Das neue Gebäude wird am Fuße des Bühlach-Bergrückens erstellt. „Die sozialtherapeutische Einrichtung soll sechs Gruppen mit zehn bzw. elf Bewohner*innen umfassen“, erklärt Linda Quadflieg-Kraft; sie ist Unternehmenssprecherin bei der AWO Oberbayern. Und sie ergänzte am Donnerstag auf Nachfrage des Kreisboten: „Zur Anzahl der Mitarbeiter*innen können wir leider noch keine konkrete Aussage machen.“ Da befinde sich die AWO in Abstimmung mit dem Bezirk Oberbayern, der überörtlicher Sozialhilfeträger ist.

Bis zu 12 Millionen

Zur Frage, wie viel Geld die AWO Oberbayern denn in dieses Haus der Sozialpsychiatrie investiere, antwortetet Quadflieg-Kraft: „Momentan planen wir mit Baukosten von rund 11 bis 12 Millionen Euro“. Wie viel wirklich benötigt werde, hänge von bautechnischen Details ab, die sich erst in der tatsächlichen Umsetzung ergeben werden.

Die Leiterin der Unternehmenskommunikation bei der AWO betonte am Donnerstag nochmals, was bereits in der Diskussion im Corona-Ausschuss thematisiert wurde. „Wir planen ein offenes Außengelände mit Streuobstwiese, das zum Verweilen einlädt.“ Für Klient*innen des geschlossenen Bereichs sei ein Innenhof zum Aufenthalt draußen geplant. Quadflieg-Kraft: „Einen Zaun haben wir für das Grundstück nicht vorgesehen.“

Stoff für Diskussion

Das Thema Einzäunung kam bereits am Dienstagabend im Corona-Ausschuss zur Sprache. Claudia Steindorf (SPD) hatte nach der Präsentation durch Architekt Peter Flickinger (Büro Höss, Amberg und Partner, München) den Eindruck gewonnen, dass im Gegensatz zum alten Marienheim „mit dem Zaun drum rum“ am Bühlach ein offenes Gebäude geschaffen werde.

Norbert Merk (CSU) sprach von durchaus schützenswerten Anliegen aus der Nachbarschaft, die es zu würdigen gelte. Da seien von Anfang an Vorbehalte da gewesen.
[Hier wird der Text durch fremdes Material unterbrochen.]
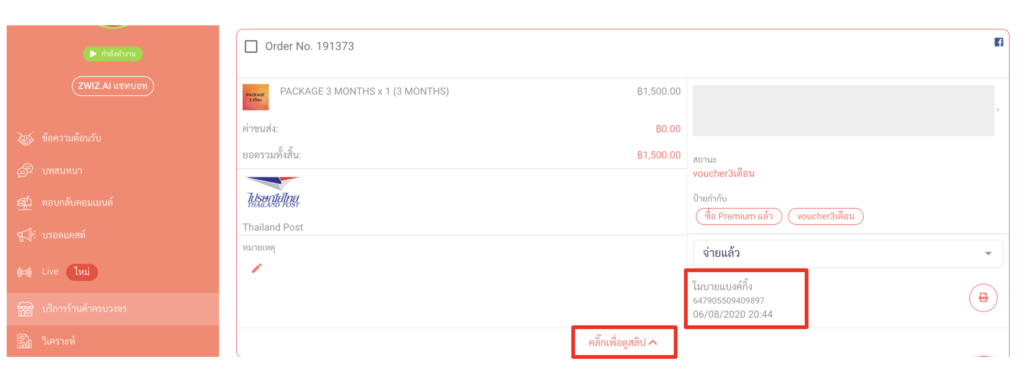Click the comment reply icon for ตอบกลับคอมเมนต์
The width and height of the screenshot is (1024, 368).
pos(25,203)
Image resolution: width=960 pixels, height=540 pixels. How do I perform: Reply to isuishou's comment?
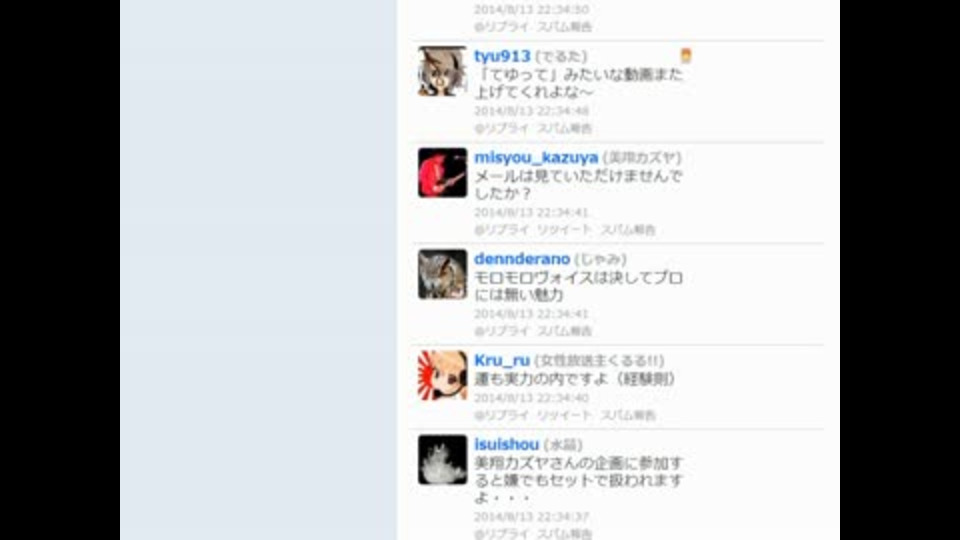coord(501,534)
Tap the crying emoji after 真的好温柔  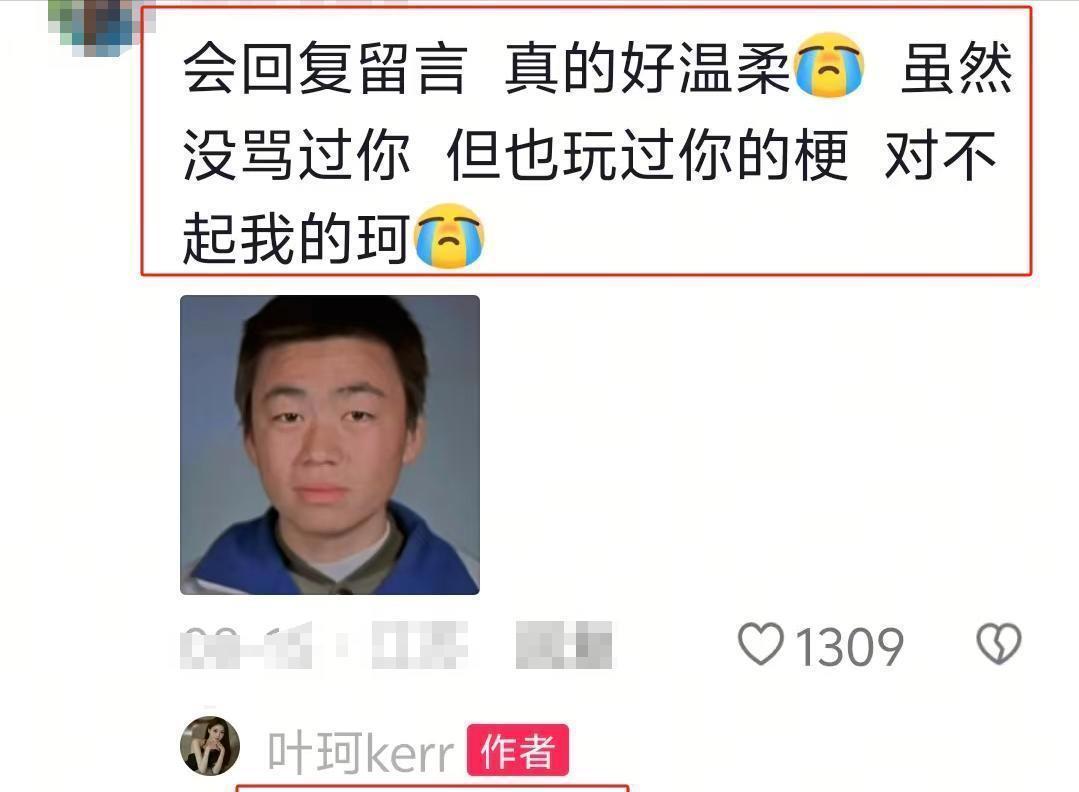click(829, 65)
Darum sollte man „im Sinne eines guten Miteinanders“ durchaus eine Einzäunung prüfen.

Das alte Marienheim weist eine Einzäunung auf, das neue wird keine haben – das sorgte für Diskussion.

Unter den 25 Zuhörern in der großen Sporthalle waren auch Cornelia Emili, die Chefin der AWO Oberbayern, und Charlotte Straif vom Marienheim in Peiting. Straif konnte bei der Kommentierung Merks nur den Kopf schütteln. Architekt Flickinger antwortete, man wolle keine Gefängnissituation herbeiführen. Auf einen Zaun werde verzichtet.
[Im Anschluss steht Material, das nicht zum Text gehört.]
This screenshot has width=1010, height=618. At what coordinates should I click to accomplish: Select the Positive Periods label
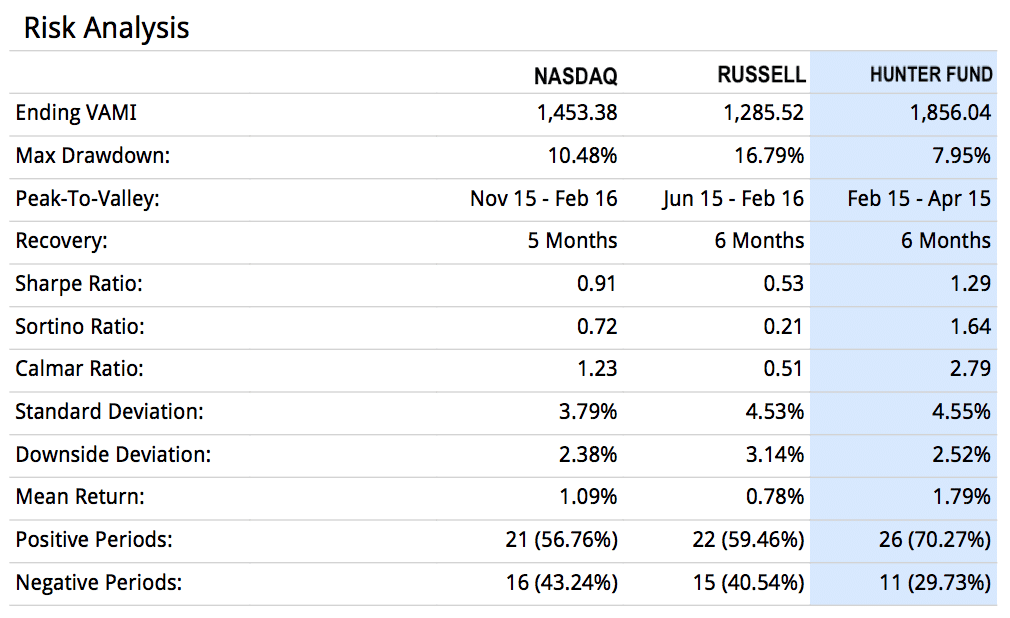coord(94,539)
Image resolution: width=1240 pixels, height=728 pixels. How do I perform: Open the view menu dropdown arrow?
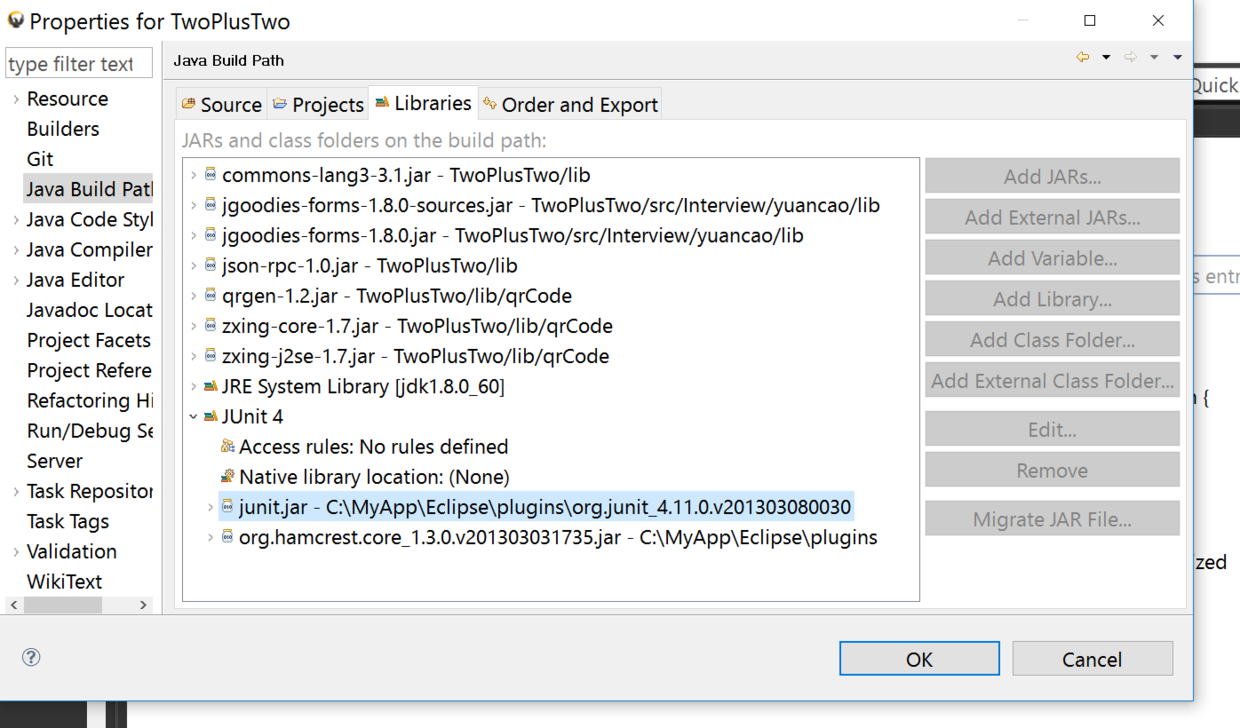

Herbert Salzmann (SPD) sagte dazu, beim bisherigen Marienheim in der Ortsmitte sei auf der Rückseite auch nur eine Einfriedung in Höhe eines normalen Gartenzaunes. In der Sozialtherapie würden psychisch kranke Menschen aufgenommen, die zum Teil selbst gefährdet seien, aber nicht andere gefährden, so Salzmann.

Drei Geschosse

Zum Gebäude erklärte Architekt Flickinger, dass der Haupt­eingang mit einer Art Cafeteria auf der Nordseite platziert werde. Die 22 Stellplätze würden auf mehrere kleine Plätze des Grundstückes verteilt und nicht alle in einer Reihe angeordnet. Im Untergeschoss seien Werkräume vorgesehen. Platz ist dort für die Küche, für ein Hausmeisterbüro und für die Pelletsheizung. Auf dem Dach werden Fotovoltaik-Module installiert. Der Dachstuhl – dazu hatte Thomas Elste (Grüne) nachgefragt – wird wegen der Erdwärmepumpe geräumig geplant.
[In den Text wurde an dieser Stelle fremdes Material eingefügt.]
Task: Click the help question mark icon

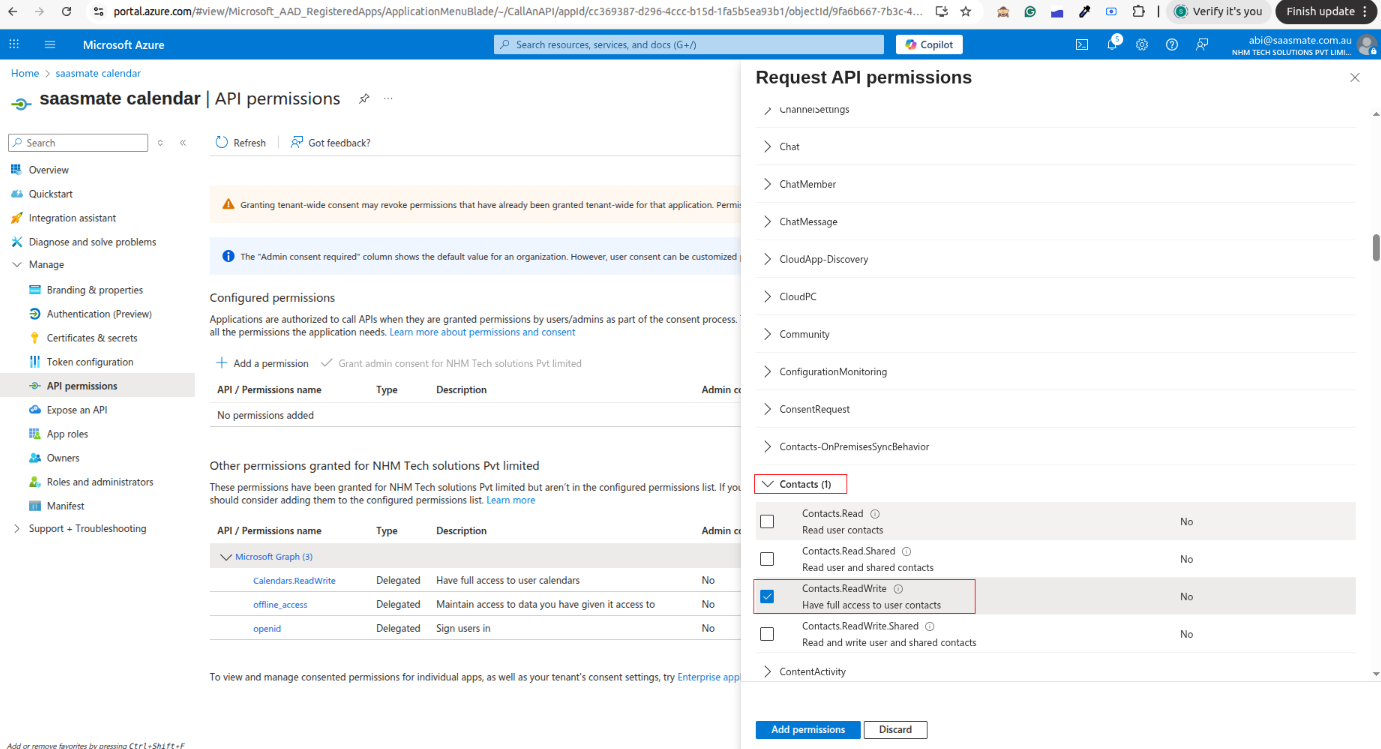Action: click(x=1172, y=45)
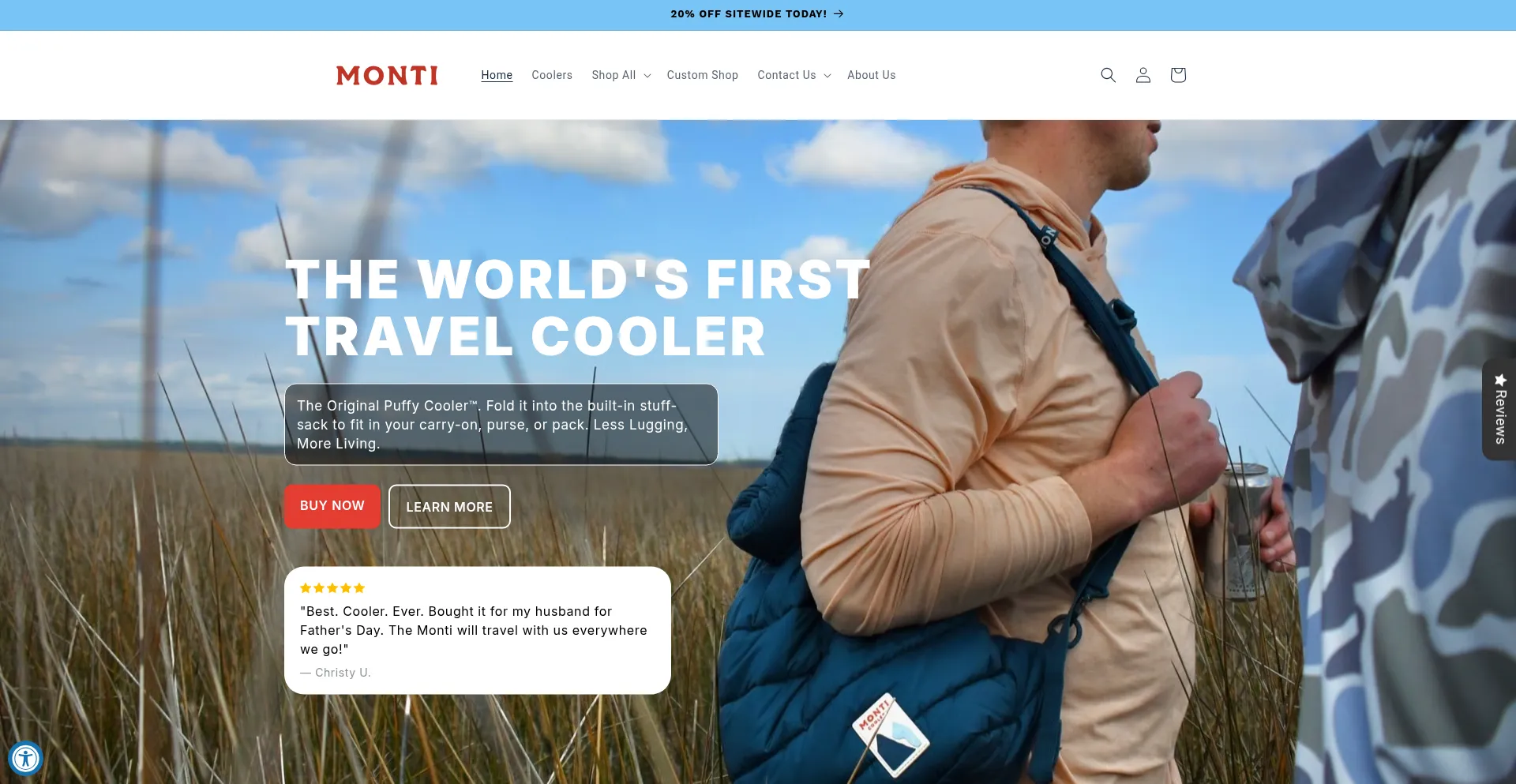Screen dimensions: 1516x784
Task: Go to the Home menu item
Action: point(497,75)
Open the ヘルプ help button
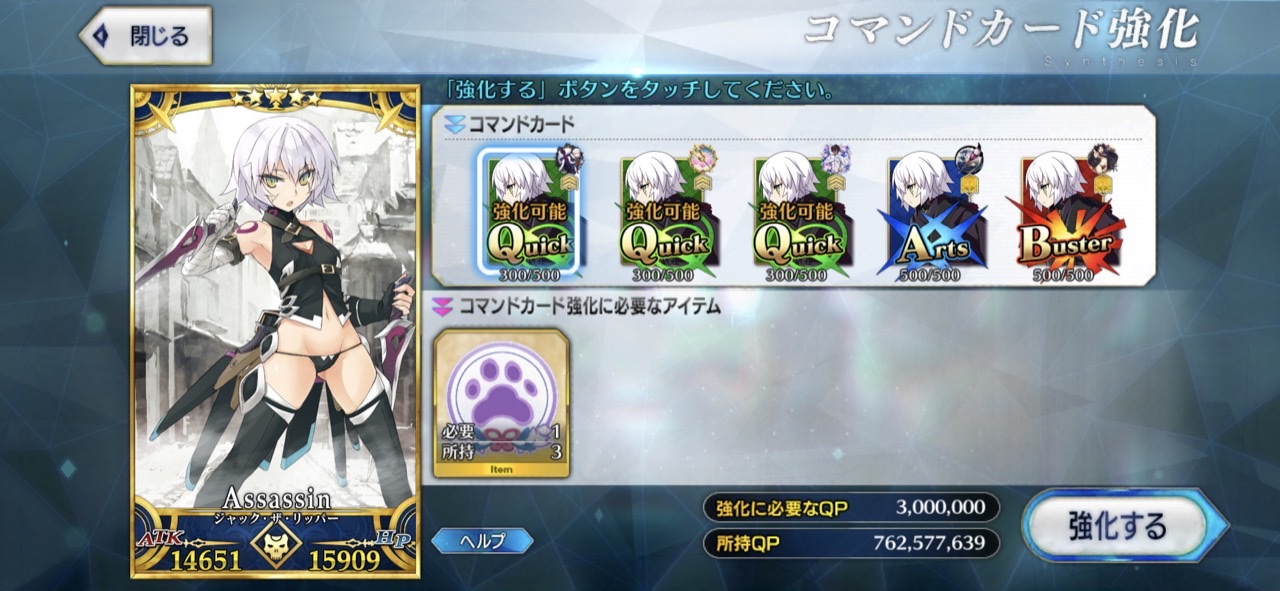Screen dimensions: 1280x591 tap(482, 541)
Auf zwei Stockwerken befinden sich jeweils drei Gruppen. Jedes Zimmer für die gut 60 Bewohner erhält einen kleinen Nassbereich. Positiv wertete Architekt Flickinger, dass für das Bauvorhaben kein Schallschutzgutachten erforderlich sei. „Es war wirklich an der Zeit“, befand Michael Deibler (CSU) zur Präsentation der aktuellen Planung.